Swift and Antonoff recording in Lena Dunham’s living room for the first time. (via Dunham’s Instagram)

“I used a Yamaha DX7 a lot on that song, which is so uniquely ’80s, but then countered it with a super-distorted Minimoog Voyager in the chorus,” Antonoff told USA Today. “That sounds extremely modern to me. It’s that back-and-forth.”

For Swift, it seems the “big” musical feeling was an attempt to echo her emotions (the repetitive chorus helps with this). In a quick video interview about the song on her YouTube channel, Swift explains what she was trying to do on “Out of the Woods” without recalling any specific musical reference points:

I wanted to make sure that these songs sounded exactly the way that the emotions felt, when I felt them. This song is about the fragility and kid of breakable nature of some relationships. This was a relationship where I was kind of living day to day, wondering where it was going, if it was going to go anywhere, if it’s going to end the next day. It was a relationship where you kind of never feel like you’re standing on solid ground. And that kind of a feeling beings on excitement but also extreme anxiety, and kind of a frantic feeling of wondering — endless questions. This song sounds exactly like that frantic feeling of anxiety and questioning, but it stresses that even if a relationship is breakable and fragile and full of anxiety, it doesn’t mean that it isn’t worthwhile, exciting, beautiful, and all the things that we look for.
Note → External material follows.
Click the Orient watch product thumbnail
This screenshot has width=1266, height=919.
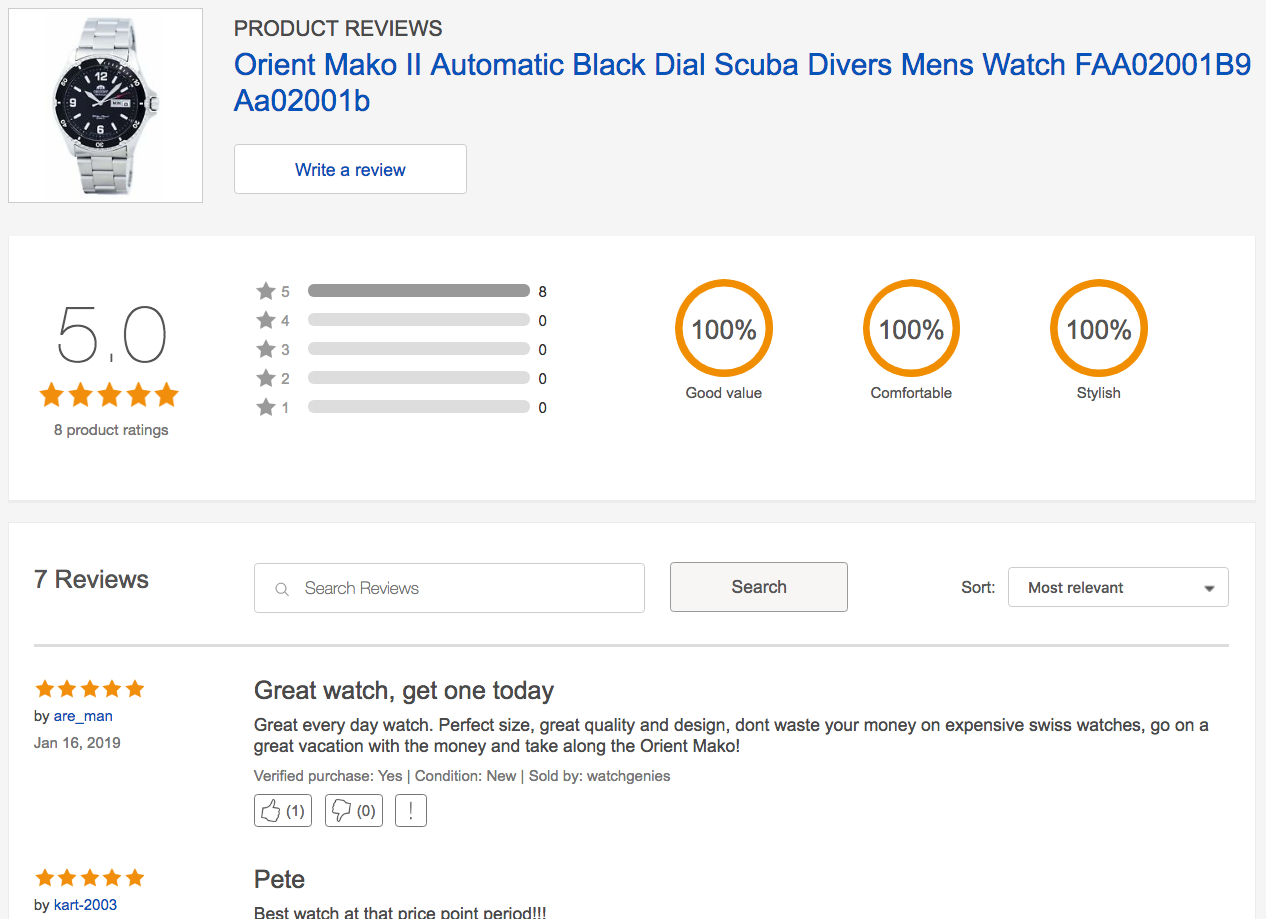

I’m reminded of the remix Swift premiered of her 2008 Top 5 single, “Love Story,” on analog synth at September’s iHeartRadio Fest, which fell somewhere between M83’s romanticism and One Republic’s slow-motion “whoa-ohs.” Instead of being a happily-ever-after reimagining of Romeo and Juliet penned by a 19-year-old girl, “Love Story” took on a lost-for-the-ages whist with this new treatment. It also showed Swift’s commitment to her “new” declared pop direction, with all the song’s country traces removed. Overall, it was a great way for Swift to bridge her past with her future while still standing her ground, as if to say, “You can’t ignore where I’m headed.” And by the sound of “Out of the Woods,” I don’t think we’d want to.